Sabre Travel Network will charge airlines an average of 2.3 percent higher fees beginning Feb. 1, with the exception of bookings covered under the DCA Three-Year Option discount program, which has two dozen participants. Meanwhile, a Worldspan spokesperson said the company has not and does not plan to announce its pricing. Former Worldspan board member Al Lenza, vice president of e-commerce and distribution at Northwest, said Worldspan joined Galileo and Sabre in raising international segment fees. Another major airline executive said his company had not yet heard from Worldspan.
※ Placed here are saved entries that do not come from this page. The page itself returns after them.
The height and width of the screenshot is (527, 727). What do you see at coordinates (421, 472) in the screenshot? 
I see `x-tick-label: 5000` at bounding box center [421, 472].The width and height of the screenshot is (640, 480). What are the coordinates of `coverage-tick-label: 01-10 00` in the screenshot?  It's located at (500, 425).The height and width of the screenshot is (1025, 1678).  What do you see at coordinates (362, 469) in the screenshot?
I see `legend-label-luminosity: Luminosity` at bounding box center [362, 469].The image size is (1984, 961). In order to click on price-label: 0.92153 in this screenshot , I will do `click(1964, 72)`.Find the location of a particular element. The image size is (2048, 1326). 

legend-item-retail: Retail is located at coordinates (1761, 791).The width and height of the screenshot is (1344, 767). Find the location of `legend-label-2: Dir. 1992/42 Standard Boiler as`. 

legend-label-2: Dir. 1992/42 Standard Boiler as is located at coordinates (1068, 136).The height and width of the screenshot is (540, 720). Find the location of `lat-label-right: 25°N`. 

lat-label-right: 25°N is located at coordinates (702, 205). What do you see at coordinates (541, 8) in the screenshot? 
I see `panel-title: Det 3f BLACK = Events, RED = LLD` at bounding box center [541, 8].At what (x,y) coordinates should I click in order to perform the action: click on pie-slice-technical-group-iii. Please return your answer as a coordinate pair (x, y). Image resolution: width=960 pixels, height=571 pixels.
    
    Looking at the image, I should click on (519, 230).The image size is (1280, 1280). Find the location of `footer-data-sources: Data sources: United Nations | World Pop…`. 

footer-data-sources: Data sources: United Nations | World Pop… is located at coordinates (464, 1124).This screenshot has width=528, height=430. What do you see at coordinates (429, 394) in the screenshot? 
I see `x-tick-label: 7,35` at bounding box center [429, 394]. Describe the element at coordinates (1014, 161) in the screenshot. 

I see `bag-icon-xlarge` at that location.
Lenza added that GDS companies "also have, in the last few months, created a price for the ticket control number data, and who knows what they will concoct now that, come Jan. 31, they can charge different fees to different carriers." He referred to the effective date for the U.S. Department of Transportation's GDS deregulation
(BTNonline, Jan. 5).
Like Amadeus
(BTN, Dec. 8, 2003), Galileo has completely reworked the basis for its charges. According to a Galileo spokesperson, "Our 2004 pricing actions are largely a fine-tuning of methodology. The new billing methodology reflects our belief that a flat unilateral percentage increase across the board is not appropriate for carriers amid the difficult and challenging environment they face today. Instead, we are moving toward aligning our pricing directly to those areas of an airline's business that enable it to generate revenue and better link our pricing to the transaction activities and associated costs of providing GDS services. Individual airline experience will vary depending on transaction mix. As a result, some airlines will see an increase, while others will actually experience a reduction in their booking fees. To achieve this, we have frozen base fees, reduced premium fees and changed the methodology from net to gross on interactive link premiums in certain regions, to more consistently price across the globe on a transaction basis." Interactive link premiums include services provided in Galileo's highest level of participation.